はめられた、と思う瞬間さえ与えず、爪が襲ってくる。
「へぇ、人間のクセにいい反応するじゃない」
姿の見えない敵は剛にそんな賛辞を送ってくる。
「うるせぇ! さっきからヘンな歌歌いやがって!」
敵の前で歌に聞きほれた、なんて死んでも言えない。
「え~歌には自信あるんだけどなぁ。嘘ついてない?」
「う、嘘なんざついてねぇ!」
焦って返す。
「嘘つきは鳥目にしてあげなきゃねぇ!」
声がそう告げると辺り一体が暗くなった。と同時に
「きゃあ!」
という声が暗闇に響いた。
剛が状況を飲み込めずにいると、パッ! と視界が明るくなり、かわいらしい夜雀が数体の怪物に襲われているのが目に入った。
その怪物たちは全身を鋼鉄で覆われており、腹に刻まれた顔はライオンのそれとそっくりだった。

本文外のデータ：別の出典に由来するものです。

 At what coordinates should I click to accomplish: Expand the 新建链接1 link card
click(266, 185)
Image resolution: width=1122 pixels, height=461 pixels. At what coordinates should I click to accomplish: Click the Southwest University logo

彼らが右腕を大きく振りかぶり、彼女に叩き落した瞬間、剛は彼女を掴んで跳び、かわした。
「大丈夫か!」
剛が彼女の腕を掴んで走りながら言う。
「あ、あいつらなんで私の能力が効かないの!?」
彼女はすっかり混乱していた。
「落ち着け! とにかく早く逃げるぞ!」
「え、いいの? だって私さっきあなたを・・・・・・・・・」
「いいから早くしろ! っ!それよりおっちゃんは!?」
剛がようやく冷静さを取り戻し、そう叫ぶ。
「あそこよ!」
彼女の指の先の方向を見ると、佐々木が倒れているのが剛の目にもはっきりと映った。
すかさず傍に駆け寄って背中に乗せると、先ほど通ってきた道を逆走し始めた。
「ちょ、ちょっと、どこに行くのよ! そっちには誰も………」
彼女の問いには答えずに迫り来る怪物たちから必死に逃げる。
---しばらくして無縁塚まで戻ってきた剛は先ほどの槍に手を伸ばし、必死に抜こうとする。しかし、その結果はさっきと同じだった。
「だぁーーーーーーー! くそったれ! こうなったら俺一人で全部やっつけてやらぁ!」
剛がそう自分に言い聞かせるかのように叫ぶと、そこいら中に転がっている石を両手で掴んで四、五対の怪物に突っ込み、ローキックをくらわせると一つの鉄の塊の頭に石を叩き付けた!
ガシャン! と音を立てて、一体を破壊した。ホッ、と息をつく暇もなく二体、三体目が襲い掛かる。さすがに剛も石を拾い上げる暇は与えられず、しだいに攻撃をかわすだけの防戦一方の戦いになっていった。
やがて怪物の右フックが左脇腹にクリーンヒットし、剛の意識が二、三秒宙に飛んだ。目の前が真っ白になり、もうダメか、と諦めかけたそのとき、突然怪物たちの悲鳴が聞こえた。
……何だ?
剛が不思議に思っていると、
「大丈夫かい、剛ちゃん」
聞きなれた声が聞こえてきた。心の底から自分を気遣ってくれる声。この地球上で剛が最も安心できる声だった。